### Tarefas do exercício
a: Segundo o texto sobre a CLT, de cada 10 trabalhadores com carteira assinada, quantos ganham até dois salários-mínimos?
b: Com base no texto sobre a CLT, explique por que os trabalhadores que criticam a CLT não estariam rejeitando os direitos que ela garante.
c: Dê continuidade ao texto sobre a CLT a partir da última frase.

### Trecho do documento
↓↓↓
Embora o componente ideológico explique parte do problema, ele não abarca uma série de nuances presentes no cotidiano dos trabalhadores que, eventualmente, fazem críticas à CLT. O pano de fundo dessa discussão poderia ser o seguinte: qual o tipo de emprego de carteira assinada que está disponível para a maioria da população brasileira? De acordo com o IBGE, a cada 10 trabalhadores com carteira assinada, 7 ganham até dois salários-mínimos. Ademais, 90% dos empregos formais criados em fevereiro de 2025 são em vagas que pagam até 2 salários[1]. A esses dados, acrescentamos o fato de que o assédio moral, o controle e a extensão da jornada de trabalho e as longas horas de deslocamento no transporte público compõem a experiência cotidiana desses trabalhadores.

Isso nos levaria a reelaborar a afirmação inicial. Os trabalhadores não repudiam o conjunto de direitos conferidos pela CLT, mas sim, os empregos com carteira assinada que estão realmente disponíveis no mercado: baixos rendimentos, assédio moral e, por vezes, em escala 6 x 1. Aqui, o componente ideológico, enquanto prática e discurso, entra em cena. Essa precariedade poderia ser atribuída a uma série de motivos, como a ânsia dos patrões em rebaixar os salários para aumentar a taxa de lucro, os políticos que defenderam uma reforma trabalhista que rebaixou, ainda mais, as condições laborais de milhões de brasileiros, entre outros. Entretanto, a carteira de trabalho, por si só, aparece como causa do problema. Em síntese, parte-se de uma insatisfação real e concreta vivenciada por milhões de pessoas para apresentar um engodo como solução.
↑↑↑
Coordenadas dos itens
↓↓↓
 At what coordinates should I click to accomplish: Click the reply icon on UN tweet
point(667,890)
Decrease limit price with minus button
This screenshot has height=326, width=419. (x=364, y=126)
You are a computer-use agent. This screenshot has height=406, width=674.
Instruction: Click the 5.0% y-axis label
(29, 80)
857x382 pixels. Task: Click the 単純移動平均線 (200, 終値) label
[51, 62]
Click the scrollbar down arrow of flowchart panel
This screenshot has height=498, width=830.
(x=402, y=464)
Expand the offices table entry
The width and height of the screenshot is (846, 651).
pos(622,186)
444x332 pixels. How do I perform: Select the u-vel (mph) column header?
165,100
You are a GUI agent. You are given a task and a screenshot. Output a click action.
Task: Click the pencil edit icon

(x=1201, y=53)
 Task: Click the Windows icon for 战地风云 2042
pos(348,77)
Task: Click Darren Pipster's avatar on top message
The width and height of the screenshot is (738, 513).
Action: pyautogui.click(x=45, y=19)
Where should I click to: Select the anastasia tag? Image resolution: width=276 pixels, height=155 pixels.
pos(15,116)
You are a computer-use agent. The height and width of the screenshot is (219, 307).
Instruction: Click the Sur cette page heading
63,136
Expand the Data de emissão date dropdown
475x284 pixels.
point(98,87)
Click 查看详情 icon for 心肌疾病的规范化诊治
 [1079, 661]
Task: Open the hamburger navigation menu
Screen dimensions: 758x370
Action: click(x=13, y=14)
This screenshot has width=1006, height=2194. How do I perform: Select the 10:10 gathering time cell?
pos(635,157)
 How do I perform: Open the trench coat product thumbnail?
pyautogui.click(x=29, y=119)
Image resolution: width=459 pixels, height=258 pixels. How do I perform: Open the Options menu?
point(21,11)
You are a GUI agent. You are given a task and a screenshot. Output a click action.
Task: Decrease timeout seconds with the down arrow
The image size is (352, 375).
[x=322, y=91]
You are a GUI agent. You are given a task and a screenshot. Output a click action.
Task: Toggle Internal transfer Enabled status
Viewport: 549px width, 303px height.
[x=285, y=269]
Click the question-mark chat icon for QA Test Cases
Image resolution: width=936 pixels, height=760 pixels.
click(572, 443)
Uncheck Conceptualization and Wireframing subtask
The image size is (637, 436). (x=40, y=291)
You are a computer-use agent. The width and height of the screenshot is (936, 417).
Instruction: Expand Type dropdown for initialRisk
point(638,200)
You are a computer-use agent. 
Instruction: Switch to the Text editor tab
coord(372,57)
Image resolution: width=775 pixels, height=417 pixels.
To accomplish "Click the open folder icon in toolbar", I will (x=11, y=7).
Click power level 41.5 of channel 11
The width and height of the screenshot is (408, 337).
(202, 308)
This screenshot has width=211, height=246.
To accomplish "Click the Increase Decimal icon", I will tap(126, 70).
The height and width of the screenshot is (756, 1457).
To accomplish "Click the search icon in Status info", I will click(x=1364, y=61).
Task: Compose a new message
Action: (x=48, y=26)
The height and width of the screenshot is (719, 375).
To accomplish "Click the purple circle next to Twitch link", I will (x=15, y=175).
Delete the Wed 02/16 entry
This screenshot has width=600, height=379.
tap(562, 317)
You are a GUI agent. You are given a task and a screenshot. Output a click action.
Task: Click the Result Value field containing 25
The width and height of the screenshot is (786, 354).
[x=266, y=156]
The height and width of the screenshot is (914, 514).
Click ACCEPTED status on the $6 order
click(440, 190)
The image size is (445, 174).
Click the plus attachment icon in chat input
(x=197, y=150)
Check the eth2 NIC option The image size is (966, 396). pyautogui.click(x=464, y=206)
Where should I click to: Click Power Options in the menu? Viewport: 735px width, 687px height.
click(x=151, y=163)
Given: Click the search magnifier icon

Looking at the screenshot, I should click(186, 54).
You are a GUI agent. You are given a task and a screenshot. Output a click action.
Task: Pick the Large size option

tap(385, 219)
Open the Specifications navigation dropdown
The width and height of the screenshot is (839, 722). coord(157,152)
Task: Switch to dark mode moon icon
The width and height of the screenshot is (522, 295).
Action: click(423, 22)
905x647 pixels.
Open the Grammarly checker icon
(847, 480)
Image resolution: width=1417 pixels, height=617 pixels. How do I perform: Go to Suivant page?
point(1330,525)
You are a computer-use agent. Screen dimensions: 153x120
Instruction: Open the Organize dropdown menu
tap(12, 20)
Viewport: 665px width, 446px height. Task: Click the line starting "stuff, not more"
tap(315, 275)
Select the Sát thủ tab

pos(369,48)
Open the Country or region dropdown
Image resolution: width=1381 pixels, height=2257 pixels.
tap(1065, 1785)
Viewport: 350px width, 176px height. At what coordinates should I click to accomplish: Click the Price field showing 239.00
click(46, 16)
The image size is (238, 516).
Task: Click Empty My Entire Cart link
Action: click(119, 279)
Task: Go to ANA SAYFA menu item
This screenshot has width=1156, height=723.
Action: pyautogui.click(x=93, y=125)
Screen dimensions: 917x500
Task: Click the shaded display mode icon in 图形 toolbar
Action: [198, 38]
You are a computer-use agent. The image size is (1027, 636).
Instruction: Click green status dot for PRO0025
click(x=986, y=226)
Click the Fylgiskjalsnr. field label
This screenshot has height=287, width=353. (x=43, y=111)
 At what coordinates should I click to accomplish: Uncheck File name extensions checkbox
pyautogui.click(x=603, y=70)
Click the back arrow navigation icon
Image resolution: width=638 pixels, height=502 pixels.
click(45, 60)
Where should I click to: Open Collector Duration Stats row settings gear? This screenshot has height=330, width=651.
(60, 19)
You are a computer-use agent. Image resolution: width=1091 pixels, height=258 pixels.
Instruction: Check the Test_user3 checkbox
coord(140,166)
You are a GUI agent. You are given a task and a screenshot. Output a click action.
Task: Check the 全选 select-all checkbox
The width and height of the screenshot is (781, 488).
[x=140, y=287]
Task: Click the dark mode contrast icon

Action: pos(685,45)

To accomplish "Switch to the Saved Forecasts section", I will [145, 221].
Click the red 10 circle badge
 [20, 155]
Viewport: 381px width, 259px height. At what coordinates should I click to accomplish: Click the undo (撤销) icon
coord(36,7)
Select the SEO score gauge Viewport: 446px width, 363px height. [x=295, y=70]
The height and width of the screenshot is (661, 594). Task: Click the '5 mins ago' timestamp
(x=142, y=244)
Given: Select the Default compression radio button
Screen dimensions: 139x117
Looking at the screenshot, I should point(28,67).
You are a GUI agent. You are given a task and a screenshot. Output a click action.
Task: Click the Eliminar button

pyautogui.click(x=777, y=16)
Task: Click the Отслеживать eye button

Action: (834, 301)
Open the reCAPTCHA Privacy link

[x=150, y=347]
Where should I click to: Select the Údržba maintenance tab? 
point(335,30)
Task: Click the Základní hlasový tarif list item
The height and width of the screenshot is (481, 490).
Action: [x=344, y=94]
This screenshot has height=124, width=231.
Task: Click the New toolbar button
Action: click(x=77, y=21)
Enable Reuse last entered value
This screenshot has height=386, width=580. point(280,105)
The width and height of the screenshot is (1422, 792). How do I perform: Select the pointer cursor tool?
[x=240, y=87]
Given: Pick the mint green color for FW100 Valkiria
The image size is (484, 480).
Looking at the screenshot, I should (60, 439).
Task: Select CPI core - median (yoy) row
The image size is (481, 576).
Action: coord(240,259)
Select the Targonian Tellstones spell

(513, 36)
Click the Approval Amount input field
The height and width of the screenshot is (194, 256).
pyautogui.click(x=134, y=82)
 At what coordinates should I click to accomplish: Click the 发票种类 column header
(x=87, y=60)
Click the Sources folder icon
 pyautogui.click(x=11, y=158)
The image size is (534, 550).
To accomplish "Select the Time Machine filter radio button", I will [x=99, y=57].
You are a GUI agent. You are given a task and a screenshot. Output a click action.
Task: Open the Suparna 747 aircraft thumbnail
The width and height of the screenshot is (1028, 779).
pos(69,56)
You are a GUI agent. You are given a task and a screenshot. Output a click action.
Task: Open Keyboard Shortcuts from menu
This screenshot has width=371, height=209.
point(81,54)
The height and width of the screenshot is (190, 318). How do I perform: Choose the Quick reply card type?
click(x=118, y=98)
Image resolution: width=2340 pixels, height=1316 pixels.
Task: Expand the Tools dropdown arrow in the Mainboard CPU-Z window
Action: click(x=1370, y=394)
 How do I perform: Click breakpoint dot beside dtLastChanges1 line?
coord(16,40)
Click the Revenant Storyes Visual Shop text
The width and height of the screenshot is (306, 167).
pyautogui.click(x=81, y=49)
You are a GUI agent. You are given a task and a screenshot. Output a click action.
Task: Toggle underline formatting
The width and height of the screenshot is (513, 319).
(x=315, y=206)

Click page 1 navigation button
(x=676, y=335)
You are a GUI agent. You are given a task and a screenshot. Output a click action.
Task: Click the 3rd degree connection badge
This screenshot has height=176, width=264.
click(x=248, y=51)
↑↑↑
### Respostas
a: Sete, de acordo com o IBGE.

b: Segundo o texto, o que eles rejeitam são os empregos com carteira assinada que estão de fato disponíveis no mercado. Esses empregos têm baixos rendimentos, assédio moral e, às vezes, escala 6 x 1. A maioria paga até dois salários-mínimos, e o dia a dia inclui controle e extensão da jornada e longas horas no transporte público.

c:
Por trás dessa nova onda de ataques às legislações protetoras do trabalho está diretamente o avanço das empresas-plataforma e, consequentemente, a expansão do trabalho digital — seja aquele baseado em uma localidade, como o realizado por entregadores, motoristas e cuidadores, ou os micro e macrotrabalhos remotos desempenhados por treinadores de IA, moderadores de redes sociais, freelancers, entre tantos outros. Em sua grande maioria, subsidiadas pelo capital financeiro, empresas como Uber, Deliveroo, Workana e Amazon Mechanical Turk, são extremamente dependentes dos dados, por elas apropriados, de seus consumidores e trabalhadores. Dados que os investidores apostam poder produzir vantagens competitivas através de eficiências de custos na produção e na circulação de mercadorias (Antunes, Gonsales, van der Laan, 2025).

A captura de dados em escala está estruturalmente vinculada à necessidade de as empresas plataforma consolidarem suas forças de trabalho às margens de qualquer legislação protetora do trabalho e “justifica” o enorme montante de capital e trabalho por elas despendidos nessa tarefa, seja fazendo lobby, influenciando legislações ou propagando o empreendedorismo de si mesmo.

Com a obrigatoriedade de vínculos formais, as plataformas seriam forçadas a reduzir o número de trabalhadores disponíveis, o que impactaria diretamente sua capacidade de atuação em múltiplos mercados, encarecendo os serviços, limitando o acesso, reduzindo receitas e restringindo a coleta massiva de dados. Dessa forma, a regulamentação comprometeria a lógica de dupla geração de valor dessas empresas — baseada tanto na exploração do trabalho quanto na especulação com dados de trabalhadores e consumidores.

A proteção social na periferia do capitalismo

Apesar da contradição das legislações protetoras do trabalho entre a atenuação de danos e a legitimação do trabalho-mercadoria, a CLT representa um conjunto de direitos que possuem, como objetivo, impor alguns limites à exploração desenfreada do capital sobre o trabalho. A garantia de férias remuneradas, o 13º salário, o FGTS, o auxílio maternidade, o descanso semanal remunerado são direitos conquistados pela luta dos trabalhadores e trabalhadoras e buscam garantir algum nível de dignidade aos indivíduos nas relações laborais.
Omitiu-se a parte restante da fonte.